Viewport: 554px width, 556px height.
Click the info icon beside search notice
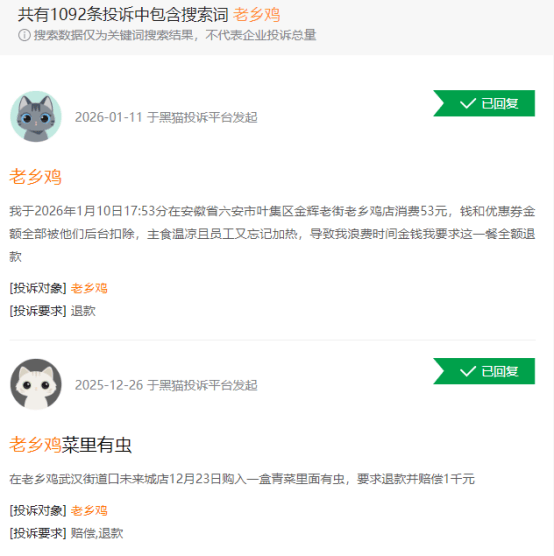[24, 35]
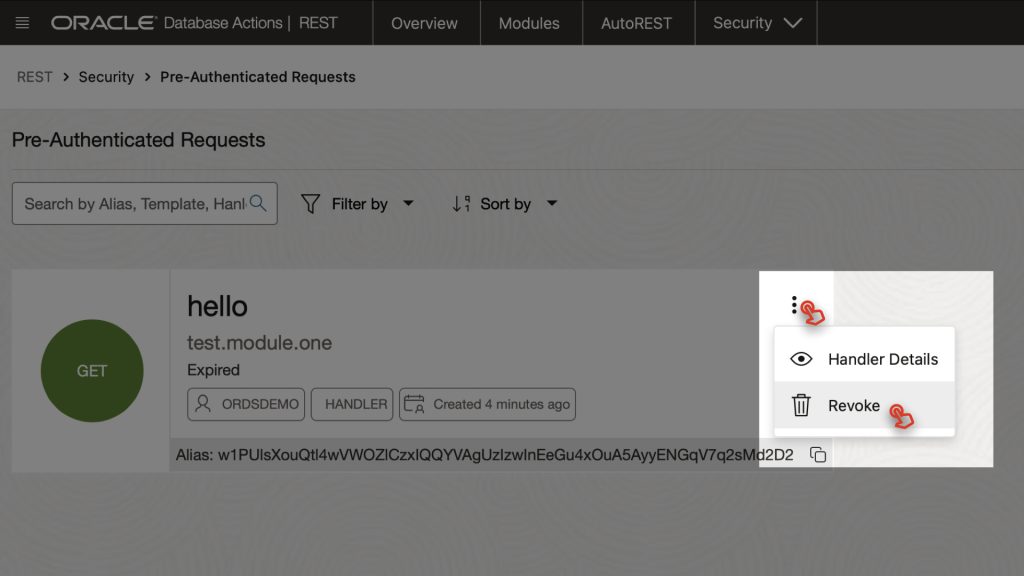Click the search magnifier icon

pyautogui.click(x=258, y=203)
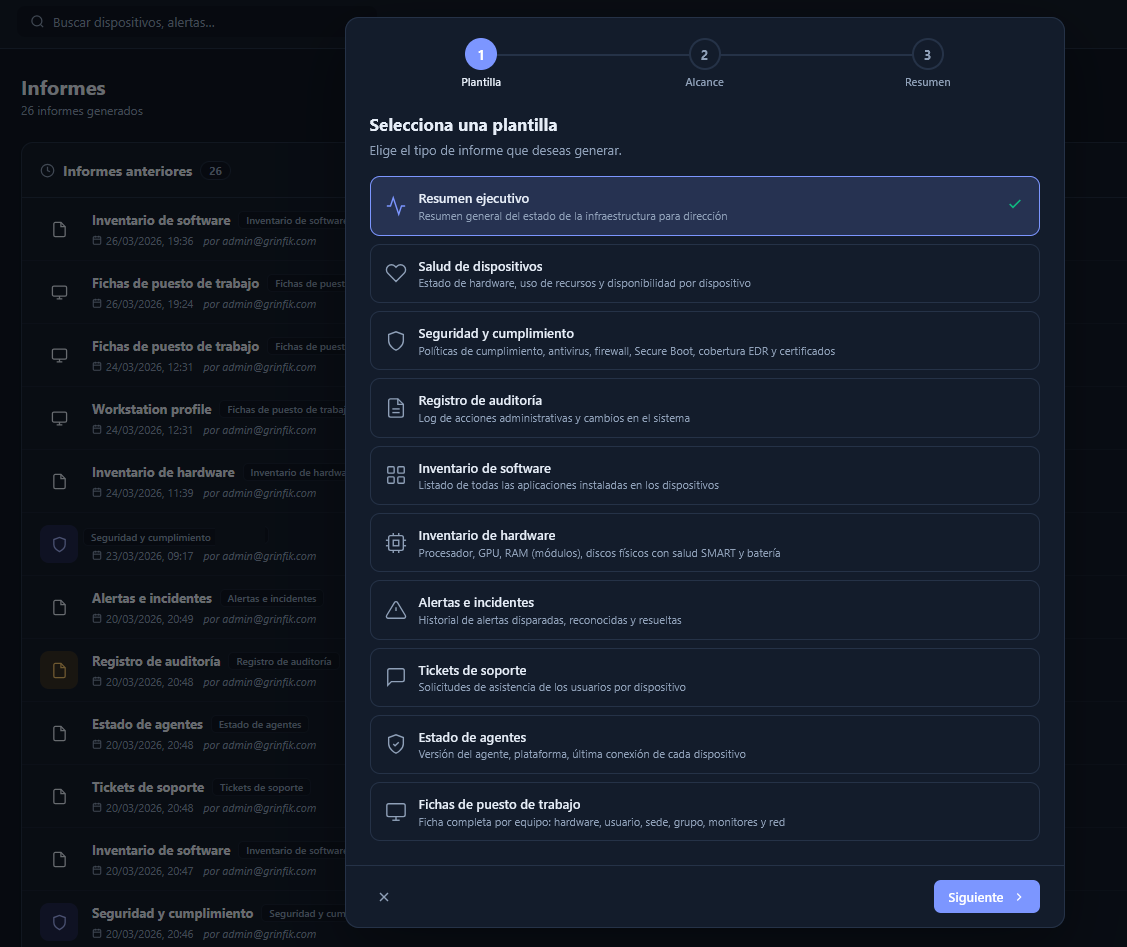
Task: Click the document icon for Registro de auditoría
Action: [396, 408]
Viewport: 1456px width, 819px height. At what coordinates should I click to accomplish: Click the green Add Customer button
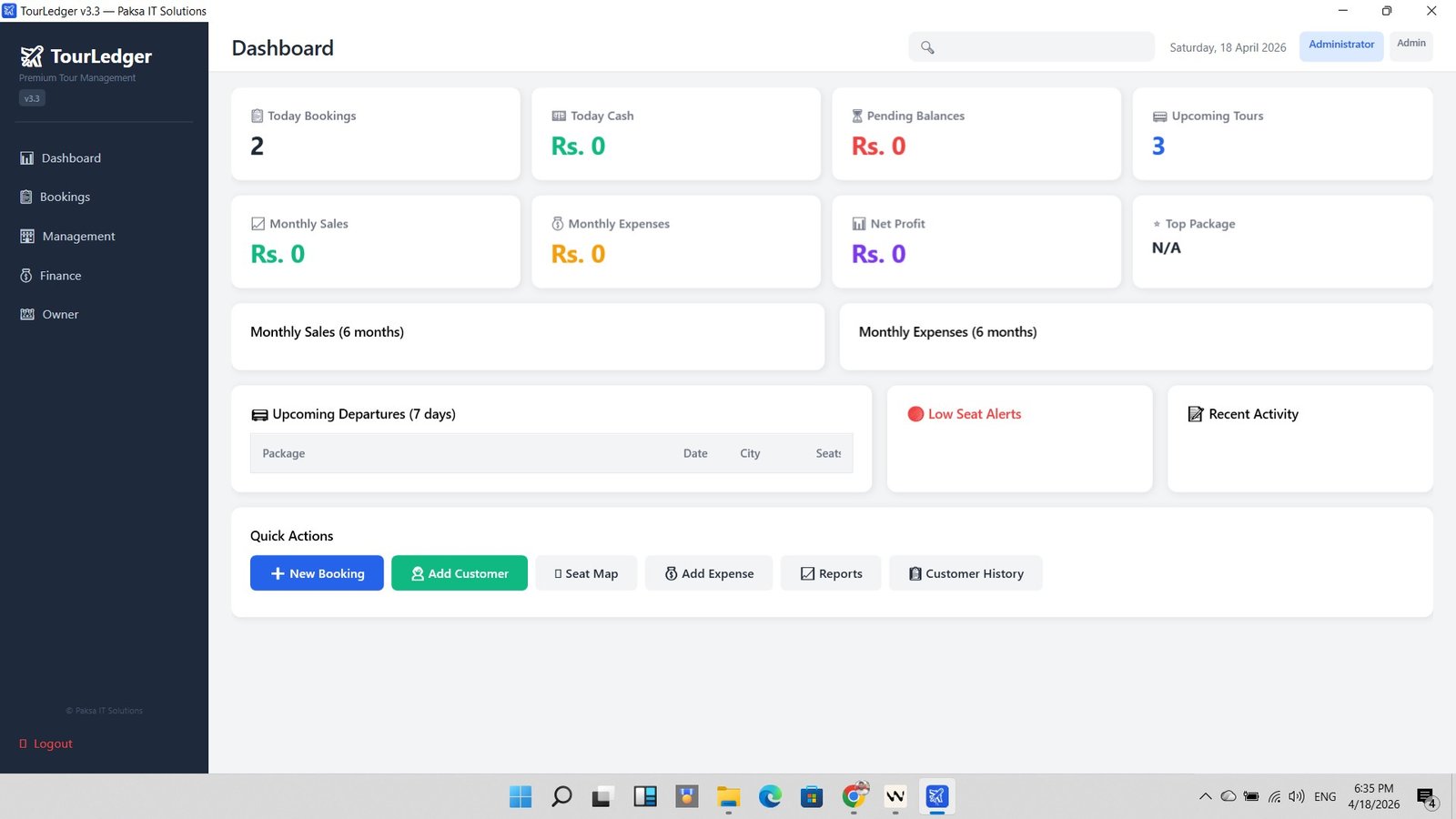click(x=459, y=573)
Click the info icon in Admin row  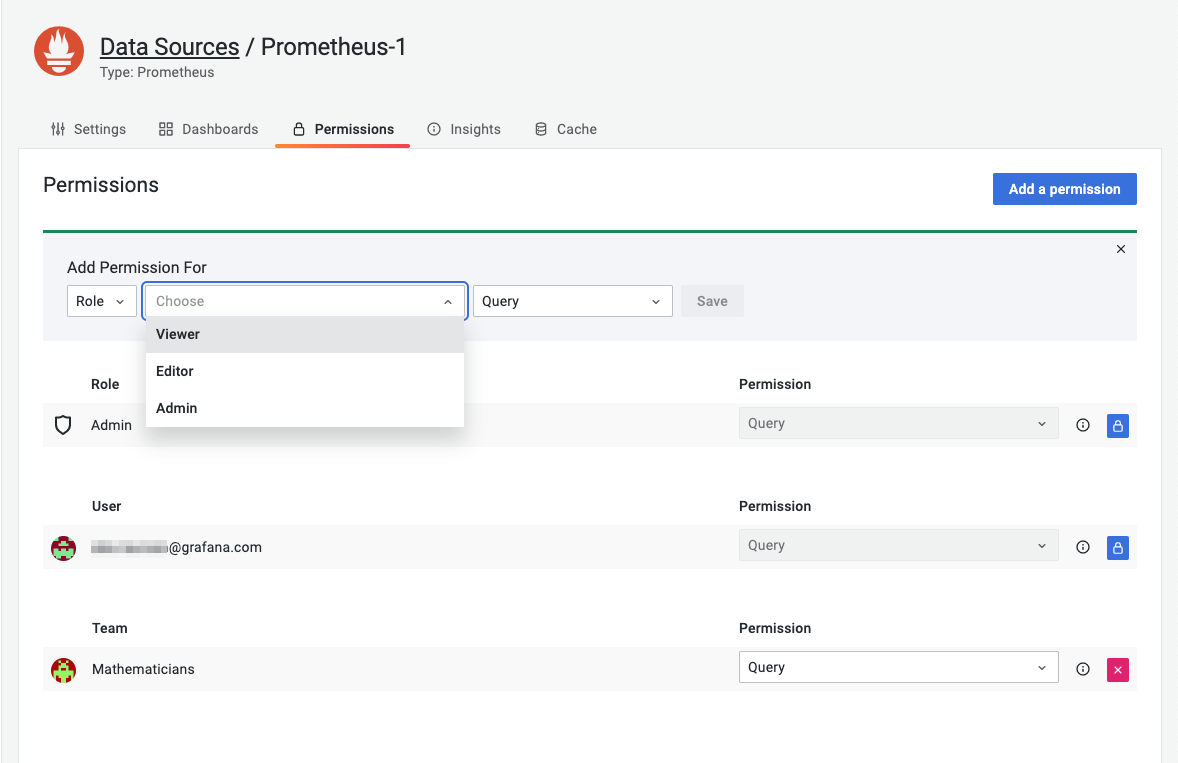(1082, 425)
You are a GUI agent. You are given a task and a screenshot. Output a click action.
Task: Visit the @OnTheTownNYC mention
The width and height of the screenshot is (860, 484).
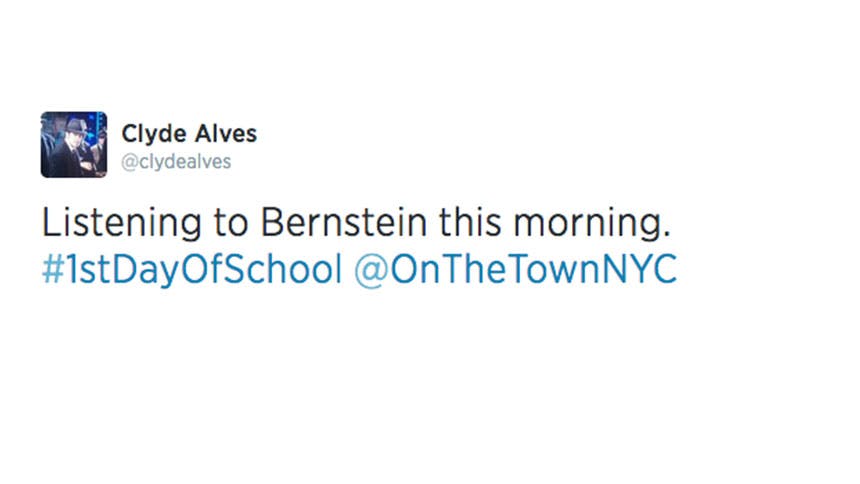pyautogui.click(x=515, y=270)
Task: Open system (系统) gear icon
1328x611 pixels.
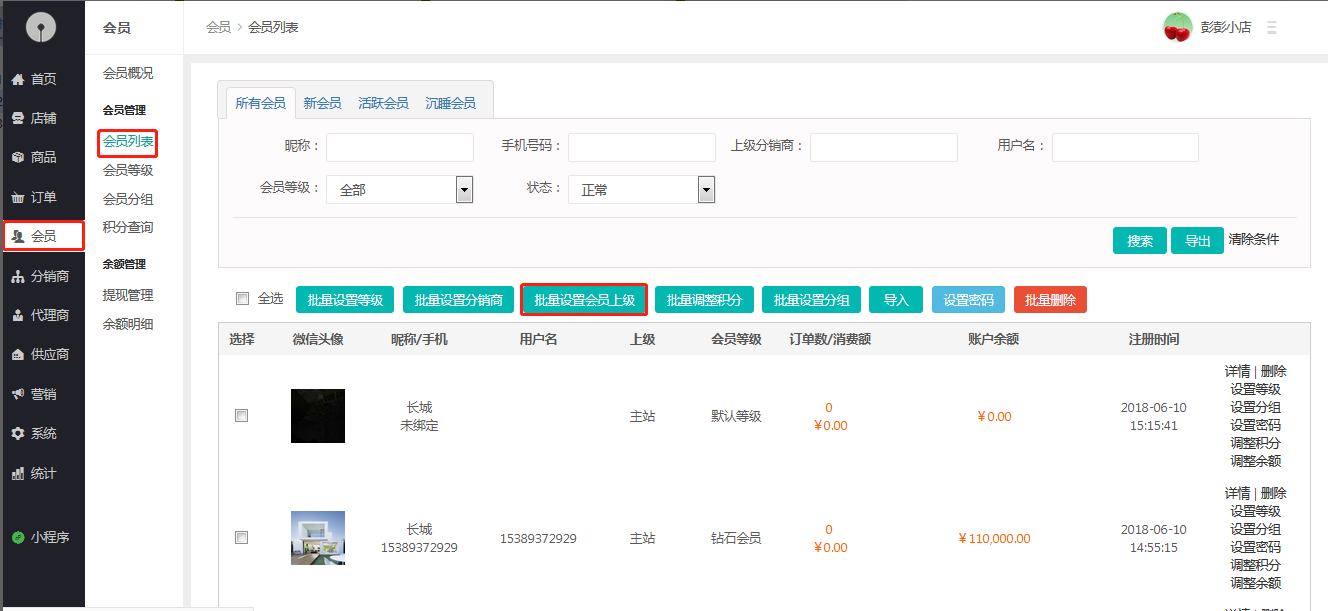Action: [17, 433]
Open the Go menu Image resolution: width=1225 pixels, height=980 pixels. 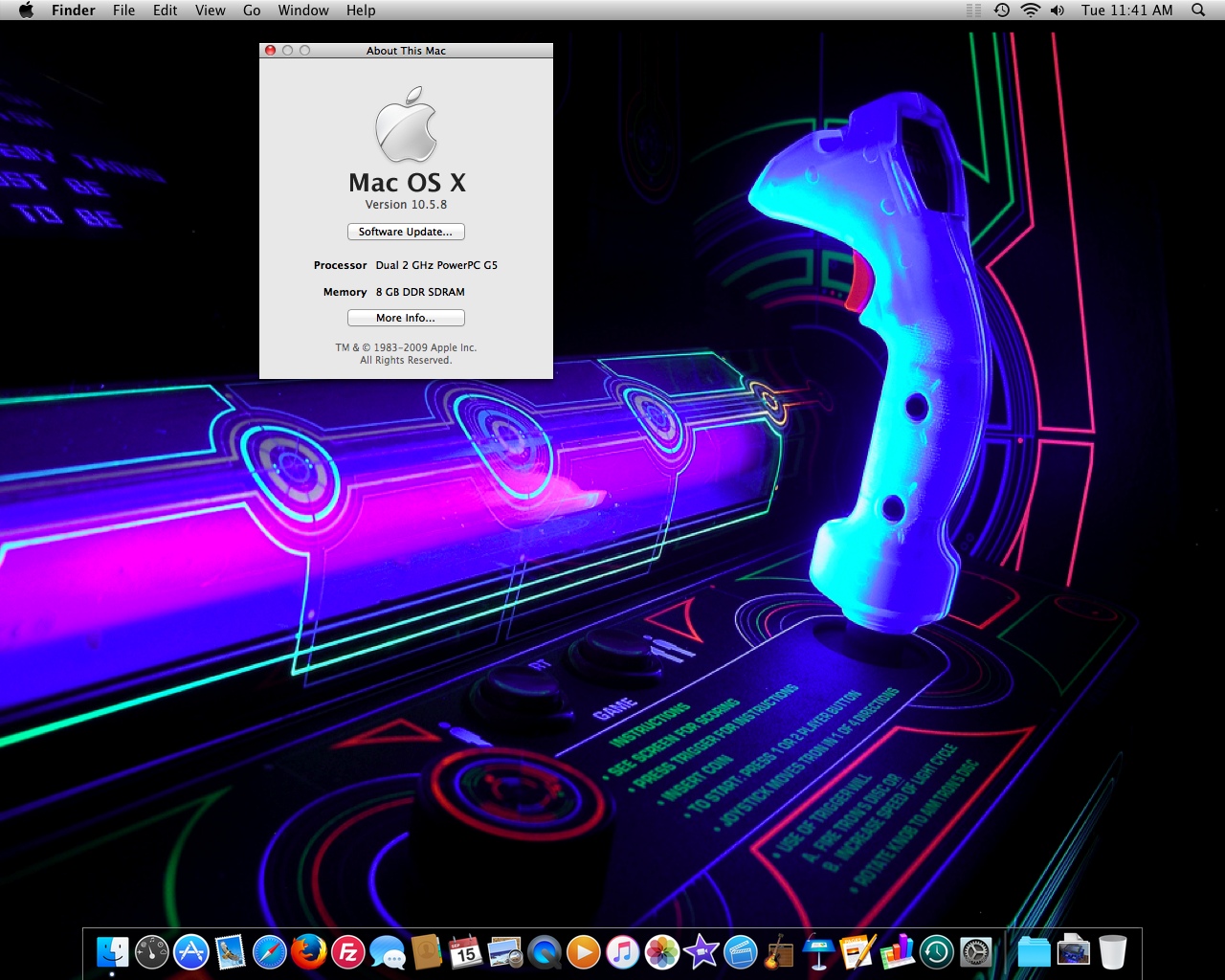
=====
Task requirements
The copy must start at the line containing "Task: Open system (系统) gear icon" and end at the last line of the data, matching each line exactly. It must hold no pictures.

Answer box
Task: Open system (系统) gear icon
1328x611 pixels.
Action: [17, 433]
Open the Go menu Image resolution: width=1225 pixels, height=980 pixels. 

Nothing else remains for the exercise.